(Stored items)
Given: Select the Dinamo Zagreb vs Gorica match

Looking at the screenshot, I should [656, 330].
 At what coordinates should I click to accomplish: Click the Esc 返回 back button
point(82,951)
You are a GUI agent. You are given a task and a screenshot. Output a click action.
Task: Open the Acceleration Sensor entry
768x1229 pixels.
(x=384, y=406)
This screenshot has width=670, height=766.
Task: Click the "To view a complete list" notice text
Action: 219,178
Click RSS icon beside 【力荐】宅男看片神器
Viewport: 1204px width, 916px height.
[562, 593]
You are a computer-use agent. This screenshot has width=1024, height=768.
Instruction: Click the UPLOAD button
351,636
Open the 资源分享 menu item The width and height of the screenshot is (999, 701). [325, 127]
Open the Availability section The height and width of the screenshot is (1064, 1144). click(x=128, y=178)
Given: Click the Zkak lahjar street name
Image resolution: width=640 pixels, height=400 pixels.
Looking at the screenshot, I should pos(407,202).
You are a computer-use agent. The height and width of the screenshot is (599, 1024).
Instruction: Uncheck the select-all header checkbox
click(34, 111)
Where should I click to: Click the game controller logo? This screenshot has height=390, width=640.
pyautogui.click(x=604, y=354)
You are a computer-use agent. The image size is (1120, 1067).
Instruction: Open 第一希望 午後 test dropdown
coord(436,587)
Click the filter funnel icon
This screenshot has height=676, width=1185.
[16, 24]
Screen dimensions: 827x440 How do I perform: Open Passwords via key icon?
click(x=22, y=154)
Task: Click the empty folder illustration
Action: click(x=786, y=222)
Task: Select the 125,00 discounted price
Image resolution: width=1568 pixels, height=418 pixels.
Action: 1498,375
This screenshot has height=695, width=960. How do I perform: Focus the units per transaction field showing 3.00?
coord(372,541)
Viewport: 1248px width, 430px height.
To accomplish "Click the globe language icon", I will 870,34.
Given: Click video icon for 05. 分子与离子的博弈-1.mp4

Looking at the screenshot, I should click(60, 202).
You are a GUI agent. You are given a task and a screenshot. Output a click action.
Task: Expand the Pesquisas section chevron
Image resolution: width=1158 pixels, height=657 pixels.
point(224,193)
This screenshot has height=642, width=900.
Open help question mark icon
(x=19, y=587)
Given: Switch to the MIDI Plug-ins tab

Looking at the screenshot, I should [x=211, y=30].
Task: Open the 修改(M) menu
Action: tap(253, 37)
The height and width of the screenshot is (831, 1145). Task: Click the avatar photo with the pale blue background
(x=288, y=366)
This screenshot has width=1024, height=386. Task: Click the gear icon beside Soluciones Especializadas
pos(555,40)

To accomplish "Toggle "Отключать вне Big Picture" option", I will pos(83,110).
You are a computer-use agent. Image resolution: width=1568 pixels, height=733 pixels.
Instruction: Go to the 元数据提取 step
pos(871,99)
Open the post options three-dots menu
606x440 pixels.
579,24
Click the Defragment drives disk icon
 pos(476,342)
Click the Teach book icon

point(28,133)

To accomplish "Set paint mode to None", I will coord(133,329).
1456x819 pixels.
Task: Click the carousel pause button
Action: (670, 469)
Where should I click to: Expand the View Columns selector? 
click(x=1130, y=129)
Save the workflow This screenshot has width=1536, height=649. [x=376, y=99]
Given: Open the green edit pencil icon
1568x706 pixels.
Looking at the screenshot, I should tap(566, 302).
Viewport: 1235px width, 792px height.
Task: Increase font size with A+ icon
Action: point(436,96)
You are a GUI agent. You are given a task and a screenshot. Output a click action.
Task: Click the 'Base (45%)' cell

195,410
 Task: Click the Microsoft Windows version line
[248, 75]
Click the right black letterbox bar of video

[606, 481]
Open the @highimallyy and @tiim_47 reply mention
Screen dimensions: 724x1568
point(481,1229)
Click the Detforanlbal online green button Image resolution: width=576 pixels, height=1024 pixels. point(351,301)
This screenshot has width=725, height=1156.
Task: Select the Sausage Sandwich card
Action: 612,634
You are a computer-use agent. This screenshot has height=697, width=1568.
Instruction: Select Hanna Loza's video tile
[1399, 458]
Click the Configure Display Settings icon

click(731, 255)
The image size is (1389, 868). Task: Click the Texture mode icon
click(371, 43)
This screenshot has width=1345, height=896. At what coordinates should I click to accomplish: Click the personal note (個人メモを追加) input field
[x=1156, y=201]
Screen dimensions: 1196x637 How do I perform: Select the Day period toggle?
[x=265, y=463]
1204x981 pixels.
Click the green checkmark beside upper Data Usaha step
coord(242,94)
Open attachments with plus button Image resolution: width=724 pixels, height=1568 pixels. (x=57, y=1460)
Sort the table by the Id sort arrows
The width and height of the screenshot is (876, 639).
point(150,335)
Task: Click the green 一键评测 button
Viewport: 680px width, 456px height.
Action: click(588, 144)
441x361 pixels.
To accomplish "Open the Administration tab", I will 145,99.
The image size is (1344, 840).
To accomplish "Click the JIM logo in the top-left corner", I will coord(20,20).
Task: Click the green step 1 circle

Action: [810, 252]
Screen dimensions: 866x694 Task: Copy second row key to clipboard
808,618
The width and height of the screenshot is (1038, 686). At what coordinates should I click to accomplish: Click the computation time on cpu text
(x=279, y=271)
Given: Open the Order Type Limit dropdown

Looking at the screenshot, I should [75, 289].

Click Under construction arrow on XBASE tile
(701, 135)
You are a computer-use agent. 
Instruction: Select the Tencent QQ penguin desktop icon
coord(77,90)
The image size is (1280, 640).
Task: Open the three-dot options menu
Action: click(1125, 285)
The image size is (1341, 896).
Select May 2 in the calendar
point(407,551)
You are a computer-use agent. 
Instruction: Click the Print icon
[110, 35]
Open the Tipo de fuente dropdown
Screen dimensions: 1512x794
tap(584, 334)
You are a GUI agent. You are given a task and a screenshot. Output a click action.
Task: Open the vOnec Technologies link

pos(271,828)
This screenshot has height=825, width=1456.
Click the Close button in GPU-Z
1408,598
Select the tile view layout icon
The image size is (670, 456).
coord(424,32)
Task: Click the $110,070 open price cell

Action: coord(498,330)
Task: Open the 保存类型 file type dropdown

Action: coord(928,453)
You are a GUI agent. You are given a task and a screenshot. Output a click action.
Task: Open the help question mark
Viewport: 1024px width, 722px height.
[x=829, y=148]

• **Exercise directions**:
Each record needs to be duplicated exactly.

• **Exercise result**:
Given: Select the Dinamo Zagreb vs Gorica match

Looking at the screenshot, I should [656, 330].
 At what coordinates should I click to accomplish: Click the Esc 返回 back button
point(82,951)
You are a GUI agent. You are given a task and a screenshot. Output a click action.
Task: Open the Acceleration Sensor entry
768x1229 pixels.
(x=384, y=406)
This screenshot has width=670, height=766.
Task: Click the "To view a complete list" notice text
Action: 219,178
Click RSS icon beside 【力荐】宅男看片神器
Viewport: 1204px width, 916px height.
[562, 593]
You are a computer-use agent. This screenshot has width=1024, height=768.
Instruction: Click the UPLOAD button
351,636
Open the 资源分享 menu item The width and height of the screenshot is (999, 701). [325, 127]
Open the Availability section The height and width of the screenshot is (1064, 1144). click(x=128, y=178)
Given: Click the Zkak lahjar street name
Image resolution: width=640 pixels, height=400 pixels.
Looking at the screenshot, I should pos(407,202).
You are a computer-use agent. The height and width of the screenshot is (599, 1024).
Instruction: Uncheck the select-all header checkbox
click(34, 111)
Where should I click to: Click the game controller logo? This screenshot has height=390, width=640.
pyautogui.click(x=604, y=354)
You are a computer-use agent. The image size is (1120, 1067).
Instruction: Open 第一希望 午後 test dropdown
coord(436,587)
Click the filter funnel icon
This screenshot has height=676, width=1185.
[16, 24]
Screen dimensions: 827x440 How do I perform: Open Passwords via key icon?
click(x=22, y=154)
Task: Click the empty folder illustration
Action: click(x=786, y=222)
Task: Select the 125,00 discounted price
Image resolution: width=1568 pixels, height=418 pixels.
Action: 1498,375
This screenshot has height=695, width=960. How do I perform: Focus the units per transaction field showing 3.00?
coord(372,541)
Viewport: 1248px width, 430px height.
To accomplish "Click the globe language icon", I will 870,34.
Given: Click video icon for 05. 分子与离子的博弈-1.mp4

Looking at the screenshot, I should click(60, 202).
You are a GUI agent. You are given a task and a screenshot. Output a click action.
Task: Expand the Pesquisas section chevron
Image resolution: width=1158 pixels, height=657 pixels.
point(224,193)
This screenshot has height=642, width=900.
Open help question mark icon
(x=19, y=587)
Given: Switch to the MIDI Plug-ins tab

Looking at the screenshot, I should [x=211, y=30].
Task: Open the 修改(M) menu
Action: tap(253, 37)
The height and width of the screenshot is (831, 1145). Task: Click the avatar photo with the pale blue background
(x=288, y=366)
This screenshot has width=1024, height=386. Task: Click the gear icon beside Soluciones Especializadas
pos(555,40)

To accomplish "Toggle "Отключать вне Big Picture" option", I will pos(83,110).
You are a computer-use agent. Image resolution: width=1568 pixels, height=733 pixels.
Instruction: Go to the 元数据提取 step
pos(871,99)
Open the post options three-dots menu
606x440 pixels.
579,24
Click the Defragment drives disk icon
 pos(476,342)
Click the Teach book icon

point(28,133)

To accomplish "Set paint mode to None", I will coord(133,329).
1456x819 pixels.
Task: Click the carousel pause button
Action: (670, 469)
Where should I click to: Expand the View Columns selector? 
click(x=1130, y=129)
Save the workflow This screenshot has width=1536, height=649. [x=376, y=99]
Given: Open the green edit pencil icon
1568x706 pixels.
Looking at the screenshot, I should tap(566, 302).
Viewport: 1235px width, 792px height.
Task: Increase font size with A+ icon
Action: point(436,96)
You are a GUI agent. You are given a task and a screenshot. Output a click action.
Task: Click the 'Base (45%)' cell

195,410
 Task: Click the Microsoft Windows version line
[248, 75]
Click the right black letterbox bar of video

[606, 481]
Open the @highimallyy and @tiim_47 reply mention
Screen dimensions: 724x1568
point(481,1229)
Click the Detforanlbal online green button Image resolution: width=576 pixels, height=1024 pixels. point(351,301)
This screenshot has width=725, height=1156.
Task: Select the Sausage Sandwich card
Action: 612,634
You are a computer-use agent. This screenshot has height=697, width=1568.
Instruction: Select Hanna Loza's video tile
[1399, 458]
Click the Configure Display Settings icon

click(731, 255)
The image size is (1389, 868). Task: Click the Texture mode icon
click(371, 43)
This screenshot has width=1345, height=896. At what coordinates should I click to accomplish: Click the personal note (個人メモを追加) input field
[x=1156, y=201]
Screen dimensions: 1196x637 How do I perform: Select the Day period toggle?
[x=265, y=463]
1204x981 pixels.
Click the green checkmark beside upper Data Usaha step
coord(242,94)
Open attachments with plus button Image resolution: width=724 pixels, height=1568 pixels. (x=57, y=1460)
Sort the table by the Id sort arrows
The width and height of the screenshot is (876, 639).
point(150,335)
Task: Click the green 一键评测 button
Viewport: 680px width, 456px height.
Action: click(588, 144)
441x361 pixels.
To accomplish "Open the Administration tab", I will 145,99.
The image size is (1344, 840).
To accomplish "Click the JIM logo in the top-left corner", I will coord(20,20).
Task: Click the green step 1 circle

Action: [810, 252]
Screen dimensions: 866x694 Task: Copy second row key to clipboard
808,618
The width and height of the screenshot is (1038, 686). At what coordinates should I click to accomplish: Click the computation time on cpu text
(x=279, y=271)
Given: Open the Order Type Limit dropdown

Looking at the screenshot, I should [75, 289].

Click Under construction arrow on XBASE tile
(701, 135)
You are a computer-use agent. 
Instruction: Select the Tencent QQ penguin desktop icon
coord(77,90)
The image size is (1280, 640).
Task: Open the three-dot options menu
Action: click(1125, 285)
The image size is (1341, 896).
Select May 2 in the calendar
point(407,551)
You are a computer-use agent. 
Instruction: Click the Print icon
[110, 35]
Open the Tipo de fuente dropdown
Screen dimensions: 1512x794
tap(584, 334)
You are a GUI agent. You are given a task and a screenshot. Output a click action.
Task: Open the vOnec Technologies link

pos(271,828)
This screenshot has height=825, width=1456.
Click the Close button in GPU-Z
1408,598
Select the tile view layout icon
The image size is (670, 456).
coord(424,32)
Task: Click the $110,070 open price cell

Action: coord(498,330)
Task: Open the 保存类型 file type dropdown

Action: coord(928,453)
You are a GUI agent. You are given a task and a screenshot. Output a click action.
Task: Open the help question mark
Viewport: 1024px width, 722px height.
[x=829, y=148]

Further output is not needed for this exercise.